Pixel coordinate grounding data:
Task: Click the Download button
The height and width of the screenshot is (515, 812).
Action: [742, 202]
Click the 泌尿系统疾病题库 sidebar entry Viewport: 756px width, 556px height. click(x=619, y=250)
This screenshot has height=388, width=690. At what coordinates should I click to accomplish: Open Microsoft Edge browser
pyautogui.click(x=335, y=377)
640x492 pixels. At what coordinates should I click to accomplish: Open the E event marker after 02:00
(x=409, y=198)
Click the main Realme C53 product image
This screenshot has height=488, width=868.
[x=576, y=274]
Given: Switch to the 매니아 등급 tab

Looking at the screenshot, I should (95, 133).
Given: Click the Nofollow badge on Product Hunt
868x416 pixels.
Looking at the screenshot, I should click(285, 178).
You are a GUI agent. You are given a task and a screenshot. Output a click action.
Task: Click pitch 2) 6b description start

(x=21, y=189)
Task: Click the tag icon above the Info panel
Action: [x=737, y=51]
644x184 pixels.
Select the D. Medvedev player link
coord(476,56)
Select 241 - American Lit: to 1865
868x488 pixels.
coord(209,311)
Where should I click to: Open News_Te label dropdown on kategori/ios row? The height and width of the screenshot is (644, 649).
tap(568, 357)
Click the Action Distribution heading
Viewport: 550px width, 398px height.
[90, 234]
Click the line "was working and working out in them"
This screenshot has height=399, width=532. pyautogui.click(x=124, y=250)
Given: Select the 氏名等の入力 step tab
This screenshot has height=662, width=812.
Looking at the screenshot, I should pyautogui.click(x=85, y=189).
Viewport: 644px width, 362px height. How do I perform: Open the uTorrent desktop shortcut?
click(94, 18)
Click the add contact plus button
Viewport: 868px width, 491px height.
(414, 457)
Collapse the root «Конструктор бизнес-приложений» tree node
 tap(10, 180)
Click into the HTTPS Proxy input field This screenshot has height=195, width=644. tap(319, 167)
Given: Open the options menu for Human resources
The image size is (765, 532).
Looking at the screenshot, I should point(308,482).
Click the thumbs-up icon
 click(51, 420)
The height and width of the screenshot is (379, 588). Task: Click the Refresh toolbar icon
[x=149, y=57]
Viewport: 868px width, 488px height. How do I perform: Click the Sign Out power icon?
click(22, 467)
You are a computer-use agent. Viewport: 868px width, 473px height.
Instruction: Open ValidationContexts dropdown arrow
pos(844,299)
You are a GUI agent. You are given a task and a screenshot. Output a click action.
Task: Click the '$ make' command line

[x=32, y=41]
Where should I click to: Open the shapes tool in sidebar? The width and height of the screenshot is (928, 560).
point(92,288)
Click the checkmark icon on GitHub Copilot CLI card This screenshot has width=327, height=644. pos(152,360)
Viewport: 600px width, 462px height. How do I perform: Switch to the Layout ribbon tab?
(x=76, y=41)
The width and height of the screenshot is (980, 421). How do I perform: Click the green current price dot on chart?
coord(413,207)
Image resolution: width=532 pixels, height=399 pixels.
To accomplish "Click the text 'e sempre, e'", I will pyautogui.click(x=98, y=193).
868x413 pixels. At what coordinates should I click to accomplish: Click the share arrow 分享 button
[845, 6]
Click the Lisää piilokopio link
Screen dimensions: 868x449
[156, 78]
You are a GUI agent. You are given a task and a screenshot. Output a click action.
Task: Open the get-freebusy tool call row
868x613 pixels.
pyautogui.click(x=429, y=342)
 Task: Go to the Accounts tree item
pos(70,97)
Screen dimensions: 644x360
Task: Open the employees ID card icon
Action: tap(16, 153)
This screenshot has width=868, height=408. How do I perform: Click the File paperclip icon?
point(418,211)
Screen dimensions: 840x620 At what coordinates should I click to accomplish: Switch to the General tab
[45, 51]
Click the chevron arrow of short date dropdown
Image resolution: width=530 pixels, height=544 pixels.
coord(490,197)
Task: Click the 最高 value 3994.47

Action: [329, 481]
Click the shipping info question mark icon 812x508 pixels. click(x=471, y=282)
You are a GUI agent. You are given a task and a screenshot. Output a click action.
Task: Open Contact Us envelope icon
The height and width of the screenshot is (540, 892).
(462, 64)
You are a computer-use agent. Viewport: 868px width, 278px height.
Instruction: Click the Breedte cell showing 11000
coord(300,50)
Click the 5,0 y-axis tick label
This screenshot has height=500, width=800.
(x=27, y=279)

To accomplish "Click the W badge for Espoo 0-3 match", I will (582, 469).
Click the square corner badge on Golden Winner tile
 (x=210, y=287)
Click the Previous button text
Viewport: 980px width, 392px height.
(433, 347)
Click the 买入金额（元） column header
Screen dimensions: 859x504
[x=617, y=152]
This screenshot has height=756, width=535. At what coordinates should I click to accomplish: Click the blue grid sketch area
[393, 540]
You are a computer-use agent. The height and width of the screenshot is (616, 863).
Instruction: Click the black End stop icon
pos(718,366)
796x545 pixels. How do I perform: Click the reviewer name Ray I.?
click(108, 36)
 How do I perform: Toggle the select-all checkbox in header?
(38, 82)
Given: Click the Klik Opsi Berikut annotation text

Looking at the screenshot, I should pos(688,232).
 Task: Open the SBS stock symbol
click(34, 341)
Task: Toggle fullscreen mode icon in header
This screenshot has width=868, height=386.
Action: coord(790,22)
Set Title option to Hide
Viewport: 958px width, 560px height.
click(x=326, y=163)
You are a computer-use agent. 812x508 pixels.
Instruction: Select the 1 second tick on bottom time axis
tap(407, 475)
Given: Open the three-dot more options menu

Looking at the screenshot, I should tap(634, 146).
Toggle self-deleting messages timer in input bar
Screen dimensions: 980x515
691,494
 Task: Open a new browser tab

- _What is needed_
Each entry above is to be transcribed exactly as it was written.

- _Answer section_
Task: Click the Download button
The height and width of the screenshot is (515, 812).
Action: [742, 202]
Click the 泌尿系统疾病题库 sidebar entry Viewport: 756px width, 556px height. click(x=619, y=250)
This screenshot has height=388, width=690. At what coordinates should I click to accomplish: Open Microsoft Edge browser
pyautogui.click(x=335, y=377)
640x492 pixels. At what coordinates should I click to accomplish: Open the E event marker after 02:00
(x=409, y=198)
Click the main Realme C53 product image
This screenshot has height=488, width=868.
[x=576, y=274]
Given: Switch to the 매니아 등급 tab

Looking at the screenshot, I should (95, 133).
Given: Click the Nofollow badge on Product Hunt
868x416 pixels.
Looking at the screenshot, I should click(285, 178).
You are a GUI agent. You are given a task and a screenshot. Output a click action.
Task: Click pitch 2) 6b description start

(x=21, y=189)
Task: Click the tag icon above the Info panel
Action: [x=737, y=51]
644x184 pixels.
Select the D. Medvedev player link
coord(476,56)
Select 241 - American Lit: to 1865
868x488 pixels.
coord(209,311)
Where should I click to: Open News_Te label dropdown on kategori/ios row? The height and width of the screenshot is (644, 649).
tap(568, 357)
Click the Action Distribution heading
Viewport: 550px width, 398px height.
[90, 234]
Click the line "was working and working out in them"
This screenshot has height=399, width=532. pyautogui.click(x=124, y=250)
Given: Select the 氏名等の入力 step tab
This screenshot has height=662, width=812.
Looking at the screenshot, I should pyautogui.click(x=85, y=189).
Viewport: 644px width, 362px height. How do I perform: Open the uTorrent desktop shortcut?
click(94, 18)
Click the add contact plus button
Viewport: 868px width, 491px height.
(414, 457)
Collapse the root «Конструктор бизнес-приложений» tree node
 tap(10, 180)
Click into the HTTPS Proxy input field This screenshot has height=195, width=644. tap(319, 167)
Given: Open the options menu for Human resources
The image size is (765, 532).
Looking at the screenshot, I should point(308,482).
Click the thumbs-up icon
 click(51, 420)
The height and width of the screenshot is (379, 588). Task: Click the Refresh toolbar icon
[x=149, y=57]
Viewport: 868px width, 488px height. How do I perform: Click the Sign Out power icon?
click(22, 467)
You are a computer-use agent. Viewport: 868px width, 473px height.
Instruction: Open ValidationContexts dropdown arrow
pos(844,299)
You are a GUI agent. You are given a task and a screenshot. Output a click action.
Task: Click the '$ make' command line

[x=32, y=41]
Where should I click to: Open the shapes tool in sidebar? The width and height of the screenshot is (928, 560).
point(92,288)
Click the checkmark icon on GitHub Copilot CLI card This screenshot has width=327, height=644. pos(152,360)
Viewport: 600px width, 462px height. How do I perform: Switch to the Layout ribbon tab?
(x=76, y=41)
The width and height of the screenshot is (980, 421). How do I perform: Click the green current price dot on chart?
coord(413,207)
Image resolution: width=532 pixels, height=399 pixels.
To accomplish "Click the text 'e sempre, e'", I will pyautogui.click(x=98, y=193).
868x413 pixels. At what coordinates should I click to accomplish: Click the share arrow 分享 button
[845, 6]
Click the Lisää piilokopio link
Screen dimensions: 868x449
[156, 78]
You are a GUI agent. You are given a task and a screenshot. Output a click action.
Task: Open the get-freebusy tool call row
868x613 pixels.
pyautogui.click(x=429, y=342)
 Task: Go to the Accounts tree item
pos(70,97)
Screen dimensions: 644x360
Task: Open the employees ID card icon
Action: tap(16, 153)
This screenshot has width=868, height=408. How do I perform: Click the File paperclip icon?
point(418,211)
Screen dimensions: 840x620 At what coordinates should I click to accomplish: Switch to the General tab
[45, 51]
Click the chevron arrow of short date dropdown
Image resolution: width=530 pixels, height=544 pixels.
coord(490,197)
Task: Click the 最高 value 3994.47

Action: [329, 481]
Click the shipping info question mark icon 812x508 pixels. click(x=471, y=282)
You are a GUI agent. You are given a task and a screenshot. Output a click action.
Task: Open Contact Us envelope icon
The height and width of the screenshot is (540, 892).
(462, 64)
You are a computer-use agent. Viewport: 868px width, 278px height.
Instruction: Click the Breedte cell showing 11000
coord(300,50)
Click the 5,0 y-axis tick label
This screenshot has height=500, width=800.
(x=27, y=279)

To accomplish "Click the W badge for Espoo 0-3 match", I will (582, 469).
Click the square corner badge on Golden Winner tile
 (x=210, y=287)
Click the Previous button text
Viewport: 980px width, 392px height.
(433, 347)
Click the 买入金额（元） column header
Screen dimensions: 859x504
[x=617, y=152]
This screenshot has height=756, width=535. At what coordinates should I click to accomplish: Click the blue grid sketch area
[393, 540]
You are a computer-use agent. The height and width of the screenshot is (616, 863).
Instruction: Click the black End stop icon
pos(718,366)
796x545 pixels. How do I perform: Click the reviewer name Ray I.?
click(108, 36)
 How do I perform: Toggle the select-all checkbox in header?
(38, 82)
Given: Click the Klik Opsi Berikut annotation text

Looking at the screenshot, I should pos(688,232).
 Task: Open the SBS stock symbol
click(34, 341)
Task: Toggle fullscreen mode icon in header
This screenshot has width=868, height=386.
Action: coord(790,22)
Set Title option to Hide
Viewport: 958px width, 560px height.
click(x=326, y=163)
You are a computer-use agent. 812x508 pixels.
Instruction: Select the 1 second tick on bottom time axis
tap(407, 475)
Given: Open the three-dot more options menu

Looking at the screenshot, I should tap(634, 146).
Toggle self-deleting messages timer in input bar
Screen dimensions: 980x515
691,494
 Task: Open a new browser tab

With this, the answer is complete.